End of life: what should we expect from the debates this week in the National Assembly?


Alexis Delafontaine / Credits: GEOFFROY VAN DER HASSELT / AFP
modified to

7:13 a.m., June 3, 2024

The bill on the end of life resumes in the National Assembly, after the adoption of palliative care and the removal of advance directives last week, the deputies will now tackle the most divisive subject, that of the end of life. Despite some uncertainties, the government remains rather confident.

The debates resume. After the adoption of palliative care and the removal of advance directives last week, the end-of-life bill resumes this Monday in the National Assembly. The deputies will now tackle the most thorny subject: the end of life. Despite some uncertainties, the government remains rather confident. At the end of last week, before the resumption of debates, Catherine Vautrin spoke to Europe 1 and said she felt “a rapprochement of positions between the deputies”.

Enough to make the Minister of Health quite optimistic about the conditions of access to the end of life. “I will commit to obtaining a majority on the wording: terminal phase or vital prognosis engaged in the short or medium term,” she assures.
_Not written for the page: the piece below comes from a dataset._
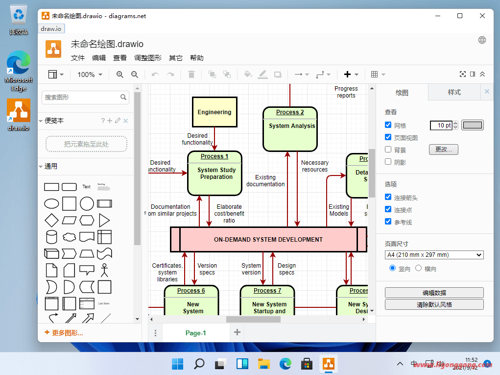Select the cylinder shape from General shapes
The width and height of the screenshot is (500, 375).
[51, 237]
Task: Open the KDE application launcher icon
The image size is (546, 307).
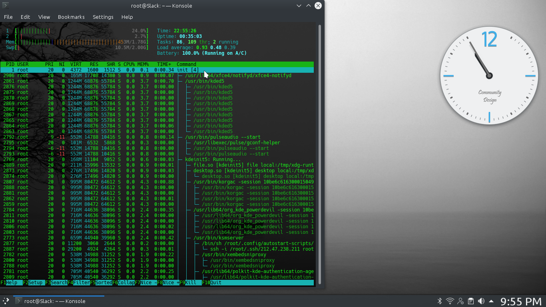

In order to avoid potential tensions within the deputies of the presidential majority, for example on the thorny question of the offense of obstruction integrated by La France insoumise, the government should, according to our information, issue an opinion of wisdom, it that is to say, remain neutral.

Still uncertainties for the government

Catherine Vautrin still wants to be cautious, because in this context of relative majority and without any voting instructions, everything is still possible. Especially since another unknown will enter the debates this week, the European campaign. For a government executive, there is no doubt, “The Republicans will oppose virulently, to attract conservative votes from François-Xavier Bellamy.”